Lanterna Magica

The principle of
projection with a magic lantern is mentioned already in the 1650s, with technical developments in the next centuries. In the 19th century, itinerant showmen would travel the towns and villages across Europe. Because it used superimpositions, special effects, smoke tricks and the like, the system is also a precursor of animation and cinema.
In the 1950s, my primary school teacher used to reward us to a slide show, a very special treat; the old projector was very hot, the light not bright, the slides were cartoons like Tintin, or images and photos of the Congo.
During my school years, slides were used by teachers to illustrate lessons in geography, but also in art, mainly the great painting and architecture. Sets of slides could be borrowed from the Mediatheque, together with discs or cassettes and we could listen to the commentary whilst watching the show. A superb but simple audio-visual aid.
Pedagogy
In the early 70s, a teacher's training college in the UK made good use of a strange unit as an interactive teaching aid. It looked like a bulky portable TV set, but contained a tray of slides and a remote control.
One slide showed a question and you would choose an answer number on the remote; it would then go to your choice and show you your result.
A bit cumbersome maybe, but teachers could produce their own program and it was a good self-learning tool. Many of the instruments created with digital technology still use the same basic principle.
Lectures and training
The humble slides had their glory days from the 60s to the 80s, when many explorers gave lectures on their travels, illustrating their live commentary with fabulous slides on a cinema screen. The same format is still used these days by traveling lecturers like those at Nadfas.

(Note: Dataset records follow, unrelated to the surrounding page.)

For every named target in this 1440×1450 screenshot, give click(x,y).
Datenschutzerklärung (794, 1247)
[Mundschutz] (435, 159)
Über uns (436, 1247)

Speakers and trainers used 35mm slides extensively because they delivered high definition, sharpness, clarity, accuracy of colour needed by professionals, and they were cheap to produce and easy to project on large screens.
Faces and places
During that golden age, slides consisted mainly of faces and places, and concrete objects. As texts and diagrams were difficult and expensive to produce, lecturers, speakers and trainers preferred to show us "real life", keeping texts, diagrams and the like for the flipchart, the blackboard and the overhead projector.
White on blue
This was not to last. Quickly, slides would hold only text and lost of it, mainly in the form of bullet lines in white on a blue background: this annoying design became the corporate norm in the 70s onwards and has sent a multitude of bored participants to sleep in darkened meeting rooms. The first trick "de rigueur" was to build up a bullet list, one line at a time, whilst fading the previous line: neat, tidy, useful, but used, abused and overused to death. I can still hear the snoring to this day.
Still worse was to come: when computers started to invade the audio-visual landscape, texts and only texts were everywhere, ad nauseam; after the slide shows, we were invited to the inevitable Powerpoint presentation, with laptops connected to a video/date projector, aka a "beamer".
By the end of the 90s, slides were relegated to the museum of audio-visual technology, never to be seen again.